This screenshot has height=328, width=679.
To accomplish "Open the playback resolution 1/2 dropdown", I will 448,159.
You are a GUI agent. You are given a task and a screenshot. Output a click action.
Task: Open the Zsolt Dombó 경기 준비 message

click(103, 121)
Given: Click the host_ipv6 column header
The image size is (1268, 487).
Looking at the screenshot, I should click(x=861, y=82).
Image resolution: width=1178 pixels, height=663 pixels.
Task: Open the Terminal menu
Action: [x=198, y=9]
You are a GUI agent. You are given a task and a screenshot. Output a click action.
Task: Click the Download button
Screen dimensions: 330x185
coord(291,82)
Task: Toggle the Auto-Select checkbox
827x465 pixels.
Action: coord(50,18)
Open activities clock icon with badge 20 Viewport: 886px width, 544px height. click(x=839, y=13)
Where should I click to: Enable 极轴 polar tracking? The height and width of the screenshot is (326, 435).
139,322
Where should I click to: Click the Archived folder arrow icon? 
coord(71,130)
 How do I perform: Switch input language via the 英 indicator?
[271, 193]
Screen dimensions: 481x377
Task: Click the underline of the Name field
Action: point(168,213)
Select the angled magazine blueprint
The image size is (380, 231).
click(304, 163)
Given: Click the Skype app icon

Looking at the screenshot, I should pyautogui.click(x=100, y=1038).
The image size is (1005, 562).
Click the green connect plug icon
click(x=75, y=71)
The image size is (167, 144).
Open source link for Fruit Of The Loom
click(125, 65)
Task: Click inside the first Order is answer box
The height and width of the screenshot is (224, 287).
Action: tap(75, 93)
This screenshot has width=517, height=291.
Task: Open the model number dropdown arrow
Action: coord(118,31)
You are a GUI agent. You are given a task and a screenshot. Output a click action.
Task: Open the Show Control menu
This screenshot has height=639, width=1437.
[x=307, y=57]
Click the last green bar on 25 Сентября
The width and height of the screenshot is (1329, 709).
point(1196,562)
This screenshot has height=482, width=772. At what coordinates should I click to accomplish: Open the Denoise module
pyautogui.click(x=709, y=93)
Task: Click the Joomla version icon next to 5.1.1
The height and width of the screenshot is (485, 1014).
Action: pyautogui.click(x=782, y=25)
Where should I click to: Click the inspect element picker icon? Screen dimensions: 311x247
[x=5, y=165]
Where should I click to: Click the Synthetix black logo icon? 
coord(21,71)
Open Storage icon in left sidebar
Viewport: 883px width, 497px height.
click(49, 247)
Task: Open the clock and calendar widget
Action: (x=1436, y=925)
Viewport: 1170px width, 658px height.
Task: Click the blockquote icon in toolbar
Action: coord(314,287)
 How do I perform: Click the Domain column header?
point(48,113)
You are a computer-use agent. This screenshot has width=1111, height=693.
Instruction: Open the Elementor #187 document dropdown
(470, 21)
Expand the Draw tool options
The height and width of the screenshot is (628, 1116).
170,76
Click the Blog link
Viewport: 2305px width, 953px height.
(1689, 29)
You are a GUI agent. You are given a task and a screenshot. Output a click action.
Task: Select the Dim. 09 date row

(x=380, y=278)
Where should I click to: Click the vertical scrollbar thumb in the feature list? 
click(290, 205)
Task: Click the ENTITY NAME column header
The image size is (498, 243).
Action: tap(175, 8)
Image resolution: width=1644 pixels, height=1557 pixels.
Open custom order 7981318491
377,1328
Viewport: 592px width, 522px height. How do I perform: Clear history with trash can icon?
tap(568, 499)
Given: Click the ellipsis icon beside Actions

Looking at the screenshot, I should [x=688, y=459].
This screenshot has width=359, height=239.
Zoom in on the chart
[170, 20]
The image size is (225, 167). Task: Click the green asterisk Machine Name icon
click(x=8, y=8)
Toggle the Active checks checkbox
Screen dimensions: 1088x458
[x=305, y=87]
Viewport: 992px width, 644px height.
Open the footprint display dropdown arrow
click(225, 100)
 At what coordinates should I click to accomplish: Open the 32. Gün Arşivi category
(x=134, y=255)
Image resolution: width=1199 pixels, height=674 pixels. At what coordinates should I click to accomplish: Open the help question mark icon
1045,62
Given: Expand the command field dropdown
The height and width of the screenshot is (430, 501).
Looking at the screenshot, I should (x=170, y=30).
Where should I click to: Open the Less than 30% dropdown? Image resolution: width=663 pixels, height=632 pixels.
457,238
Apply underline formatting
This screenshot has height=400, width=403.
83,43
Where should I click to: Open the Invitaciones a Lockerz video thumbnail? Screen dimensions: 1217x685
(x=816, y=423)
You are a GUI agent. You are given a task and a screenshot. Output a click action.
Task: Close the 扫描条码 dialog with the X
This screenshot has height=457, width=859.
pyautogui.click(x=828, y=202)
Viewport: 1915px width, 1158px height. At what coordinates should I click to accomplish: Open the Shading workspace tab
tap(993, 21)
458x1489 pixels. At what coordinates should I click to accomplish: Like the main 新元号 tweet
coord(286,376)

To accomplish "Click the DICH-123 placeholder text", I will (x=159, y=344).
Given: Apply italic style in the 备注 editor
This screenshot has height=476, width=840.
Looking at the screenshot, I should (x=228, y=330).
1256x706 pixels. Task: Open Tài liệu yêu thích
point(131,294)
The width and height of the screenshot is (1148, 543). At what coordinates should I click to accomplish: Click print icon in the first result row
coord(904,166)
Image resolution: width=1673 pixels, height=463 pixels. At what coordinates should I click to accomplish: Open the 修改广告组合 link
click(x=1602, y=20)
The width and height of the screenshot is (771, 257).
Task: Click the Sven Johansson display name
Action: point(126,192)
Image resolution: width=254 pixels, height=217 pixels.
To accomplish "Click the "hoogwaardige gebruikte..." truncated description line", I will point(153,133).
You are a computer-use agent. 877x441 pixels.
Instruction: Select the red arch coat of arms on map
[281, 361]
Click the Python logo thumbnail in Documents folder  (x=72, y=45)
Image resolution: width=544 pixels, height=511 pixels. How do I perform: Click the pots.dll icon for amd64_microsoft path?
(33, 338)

◆ Zu lösende Aufgabe
Aktualisiere alles von der Zeile mit „Task: Click the Joomla“ bis hinunter zur Zeile mit „point(48,113)“, indem du „Synthetix“ durch „Uniswap“ ersetzt. Alles Übrige in diesen Zeilen bleibt unverändert.

◆ Antwort zur Übung
Task: Click the Joomla version icon next to 5.1.1
The height and width of the screenshot is (485, 1014).
Action: pyautogui.click(x=782, y=25)
Where should I click to: Click the inspect element picker icon? Screen dimensions: 311x247
[x=5, y=165]
Where should I click to: Click the Uniswap black logo icon? 
coord(21,71)
Open Storage icon in left sidebar
Viewport: 883px width, 497px height.
click(49, 247)
Task: Open the clock and calendar widget
Action: (x=1436, y=925)
Viewport: 1170px width, 658px height.
Task: Click the blockquote icon in toolbar
Action: coord(314,287)
 How do I perform: Click the Domain column header?
point(48,113)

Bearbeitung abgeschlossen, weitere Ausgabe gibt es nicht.